Request:
Please convert the entries from the line with "This screenshot has" to the line with "pos(274,31)" into a JSON list of strings, one string per line and blank lines omitted.

── Input material ──

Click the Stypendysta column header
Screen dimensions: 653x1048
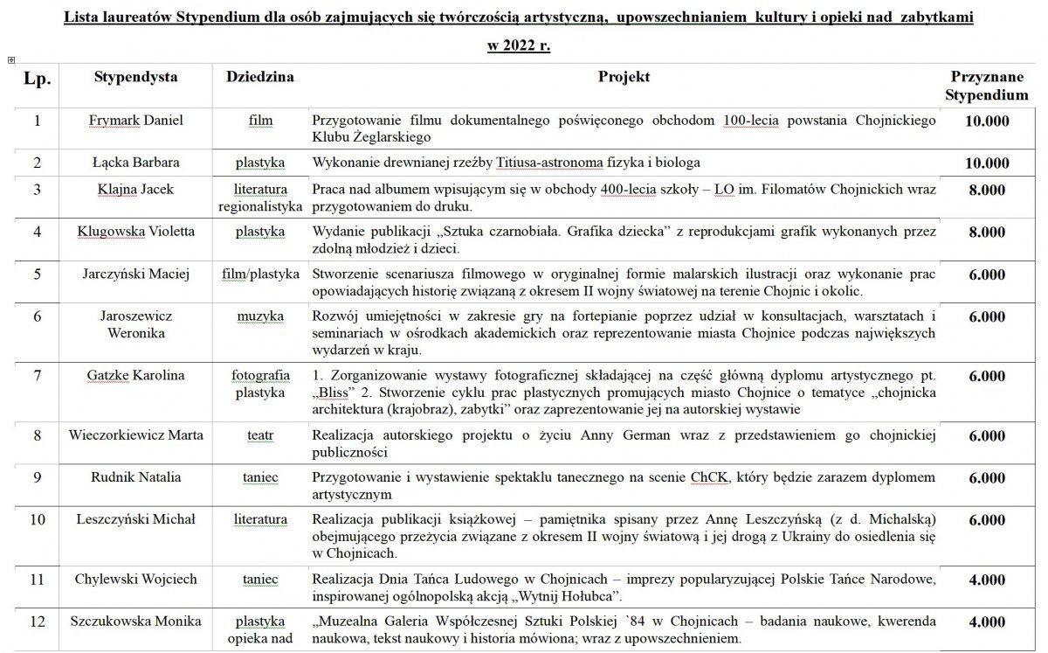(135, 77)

───
── Input material ──

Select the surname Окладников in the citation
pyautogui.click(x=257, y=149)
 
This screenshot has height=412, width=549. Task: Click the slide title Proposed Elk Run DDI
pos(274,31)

───
── Input material ──

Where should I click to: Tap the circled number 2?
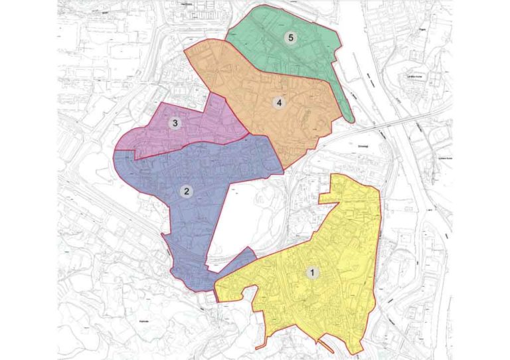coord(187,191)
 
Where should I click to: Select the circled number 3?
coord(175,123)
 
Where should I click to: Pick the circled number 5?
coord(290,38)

───

Written answer:
[
  "This screenshot has height=412, width=549. Task: Click the slide title Proposed Elk Run DDI",
  "pos(274,31)"
]